AOL Instant Messenger is closing down on December 15th.
As a person who downloaded AIM in beta, it’s hard to explain what this means, particularly when my audience here consists of a few of my peers who know exactly what I mean, people just-older-enough that they didn’t get AIM, and people so much younger that they can’t see what AIM was/meant.
I started my experience chatting with people using the UNIX app “talk” and then through IRC. I used ICQ. But things really started to hum when AOL offered their messenger service to people outside AOL.
Most of my generation first saw the internet through AOL or CompuServe, but that wasn’t a place where any of us stayed very long because in those days, services like AOL charged by the hour. We instead found our ways to university internet access, which I first secured through dial-in to the IU East campus while taking a single course and never looked back.
In that era, it was hard to chat with people solo. Most one-to-one conversations were emailed, or were embedded in other parts of larger chat programs that didn’t work so well. AIM, though, let us chat one-on-one. It was the precursor to the txt messages that are now ubiquitous in our world. The conventions of using that space came from our generation and how we used AIM.
One of my longest friendships started and ended on AIM. As I deleted the app the other day from the last machine I had it on, I realized there’ll be no more talking to Paddock. Not now, not ever. The last tie I had to that friend, and to almost twenty-years of friendship, is now vaporware. We met talking about the band REM. We parted ways over a bad night of World of Warcraft. I will never understand.
In some small way, I owe my marriage to AIM. We didn’t meet there. Julie and I met on campus at MSU. But it was the two of us chatting into the late hours of the night in a tiny window next to my homework where I got to know her, where we managed to build a bond strong enough for me to kind-of ask her out. As I remember, we never formally started dating. It just sort of happened.
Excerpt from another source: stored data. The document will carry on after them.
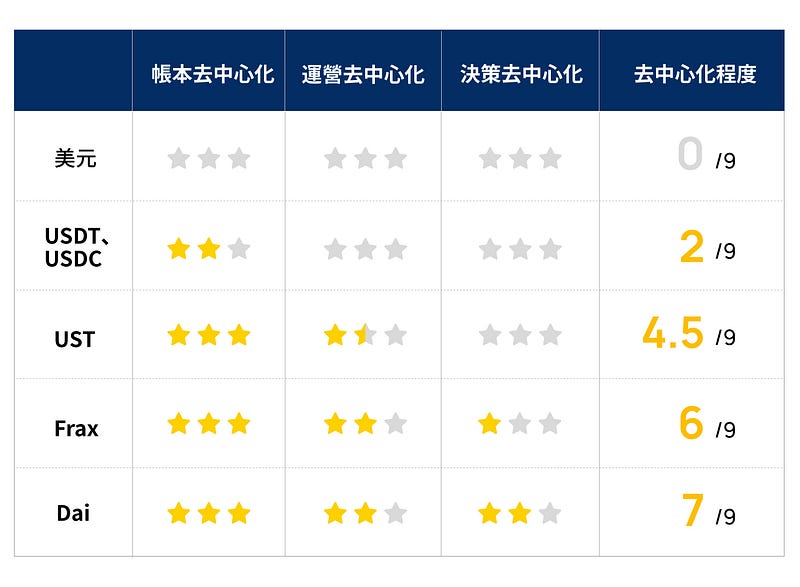Image resolution: width=800 pixels, height=587 pixels.
Task: Click the first gray star in UST 決策去中心化
Action: [490, 335]
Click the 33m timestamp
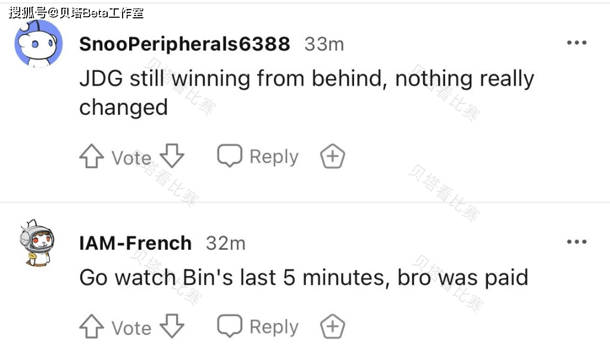Image resolution: width=610 pixels, height=364 pixels. pyautogui.click(x=324, y=44)
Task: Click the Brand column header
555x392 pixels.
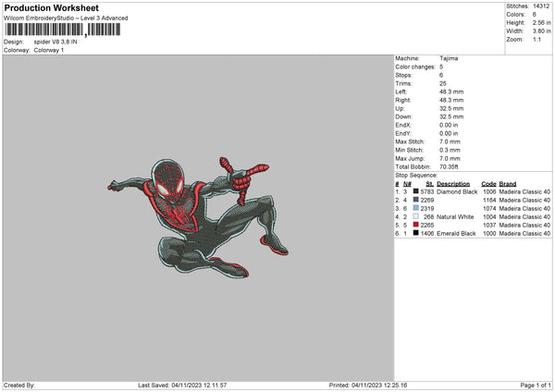Action: [x=510, y=183]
Which makes sense. We just belong together, and I think we both knew it typing in that little AIM box next to the PDFs of Latour and Derrida.
I also ran my first major fandom “businesses” from AIM. There was my fanzine, Backspace Media. There was my e-wrestling federation, Backspace World Organization (the BsWo). There was Alexander HTML. There were years of flipping on eBay as Ph1ll. There was PhillIU for my IU students to ask questions. MuOPHill for my Miami students to ask questions (as a grad student). PhillMSU for my Michigan State Students. There was phillalexander, all one word, for my friends. There was ever-so-briefly a DrPhill just because I wanted to maintain my branding. There was my evil twin AIM box that I kept to send secret messages to friends at work (not going to share the name here :P).
It’s all over now.
It’s good that things move forward. We’re all quite happy with iMessage, though I hate having to look down at my phone when I’m on my PC (which I am now– Apple, make a deal with Windows and bring me a client for iMessage). But sometimes I think these moments hold a bit of sadness, too. Remember HoTMaiL? Yeah, neither do my students. Remember using MUDs? Again, neither do my students.
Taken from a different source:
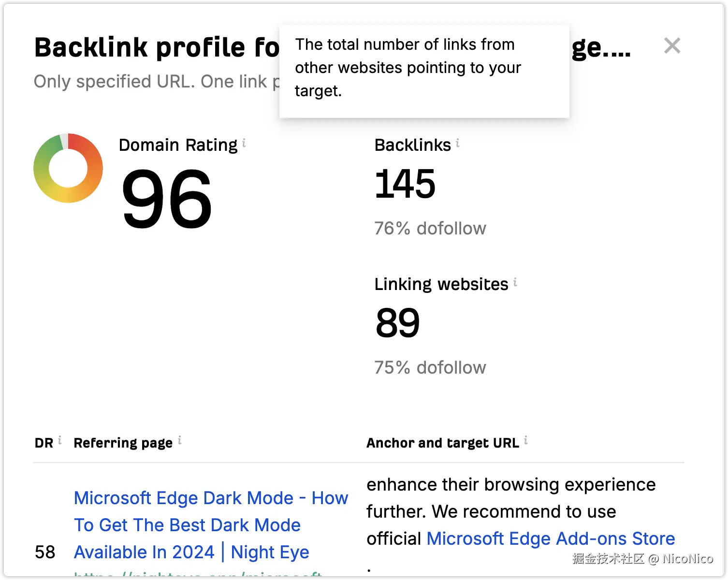
Task: Click the backlinks tooltip popup text
Action: (408, 68)
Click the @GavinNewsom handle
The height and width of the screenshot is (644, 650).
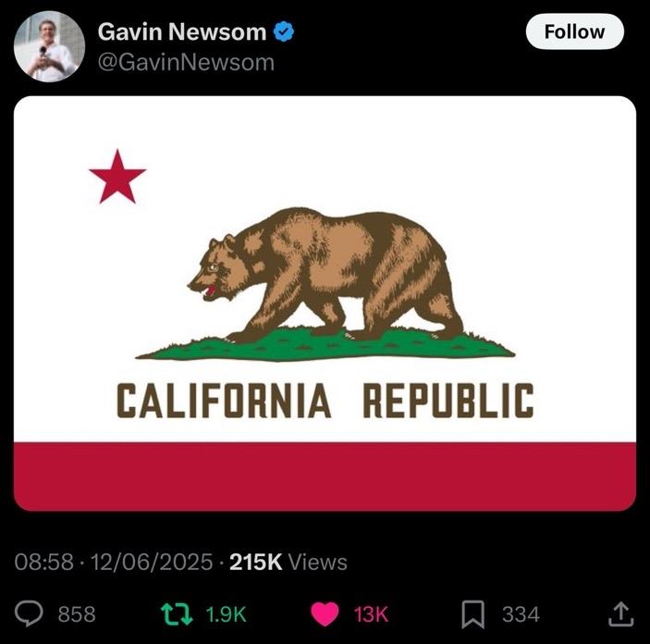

I think that people from my generation and those who were a bit older who stayed engaged were part of a particularly interesting technological moment. This is likely to be true for the students I teach now, too. When they’re getting brain-band subliminal DMs from their friends they’ll think back with an odd fondness for when they still used their thumbs to chat. But my generation Kermitted into BBS sites. We used to have to telnet. We used IRC and Usenet the way that people now use Facebook, Reddit, Instagram. We never dreamed we’d send real-time video when we started. We were jazzed when a picture loaded slowly, line-by-line.
I will miss being able to show some of these things to younger people. Not because it matters so much that they understand. I don’t think the new generation is having any trouble grasping the way that technology evolves. I just think it’s sad to lose the nostalgia.
Bye, little orange running man who carried me to my friends when I lived in the middle of nowhere. Happy trails. Stop by sometime. We’ll have coffee and chat. My door is always open, and you know exactly what sound it’ll make if you show up.